Collected data:
* * *

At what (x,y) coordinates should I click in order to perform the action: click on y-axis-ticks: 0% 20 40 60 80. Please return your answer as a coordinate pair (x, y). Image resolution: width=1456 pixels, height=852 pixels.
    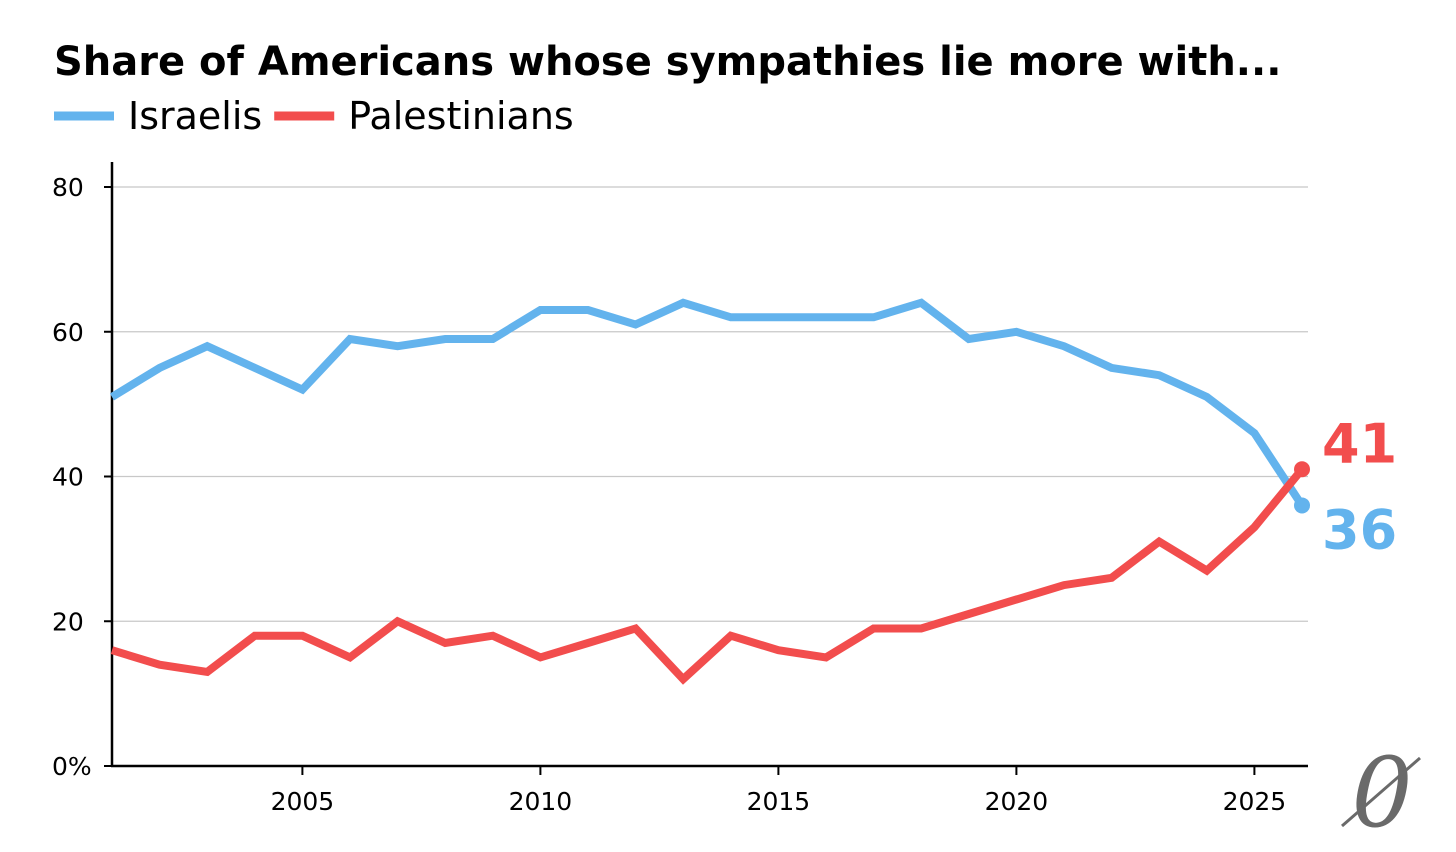
    Looking at the image, I should click on (82, 477).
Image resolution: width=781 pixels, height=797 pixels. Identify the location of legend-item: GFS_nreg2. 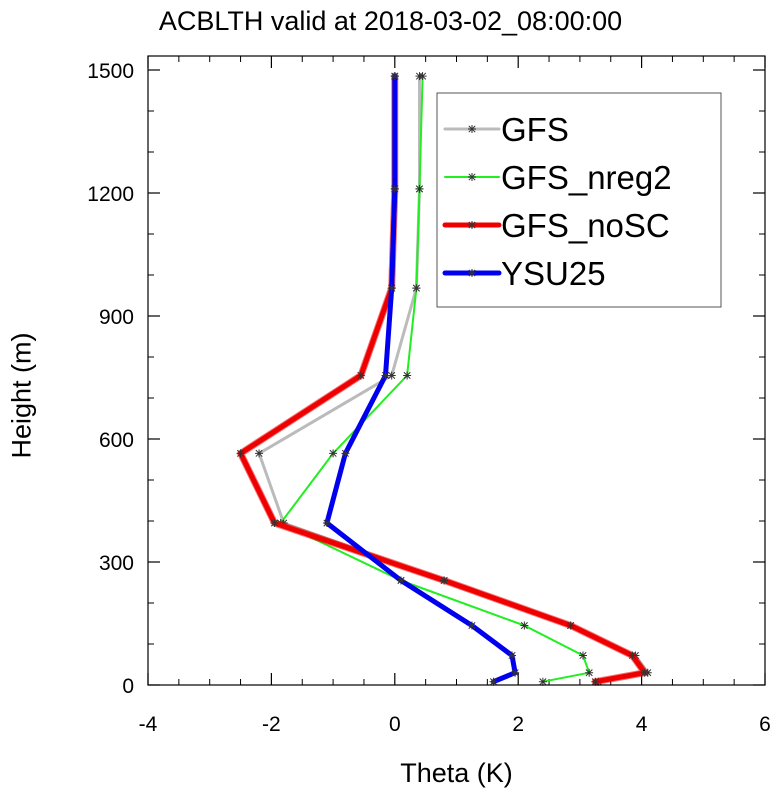
(558, 178).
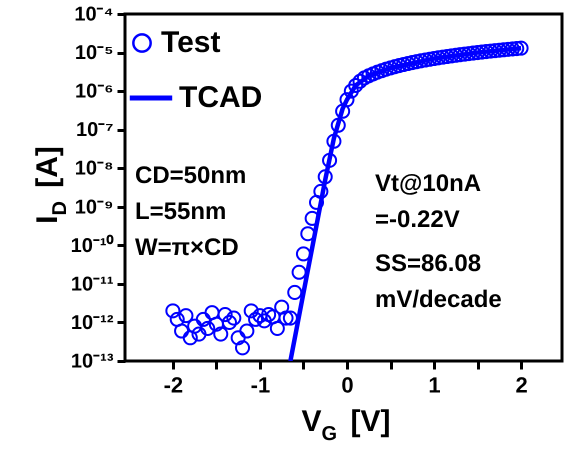  What do you see at coordinates (92, 323) in the screenshot?
I see `y-tick-label: 10⁻¹²` at bounding box center [92, 323].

* * *

● **GOAL OF THE EXERCISE**: Rewrite the lines from the start of the records up to and including the line with "Looking at the" as a numbered list, skipping blank lines and leaving out the pictures.

● **OUTPUT OF THE EXERCISE**:
1. At what (x,y) coordinates should I click in order to perform the action: click on y-axis-ticks: 0% 20 40 60 80. Please return your answer as a coordinate pair (x, y). Image resolution: width=1456 pixels, height=852 pixels.
2.     Looking at the image, I should click on (82, 477).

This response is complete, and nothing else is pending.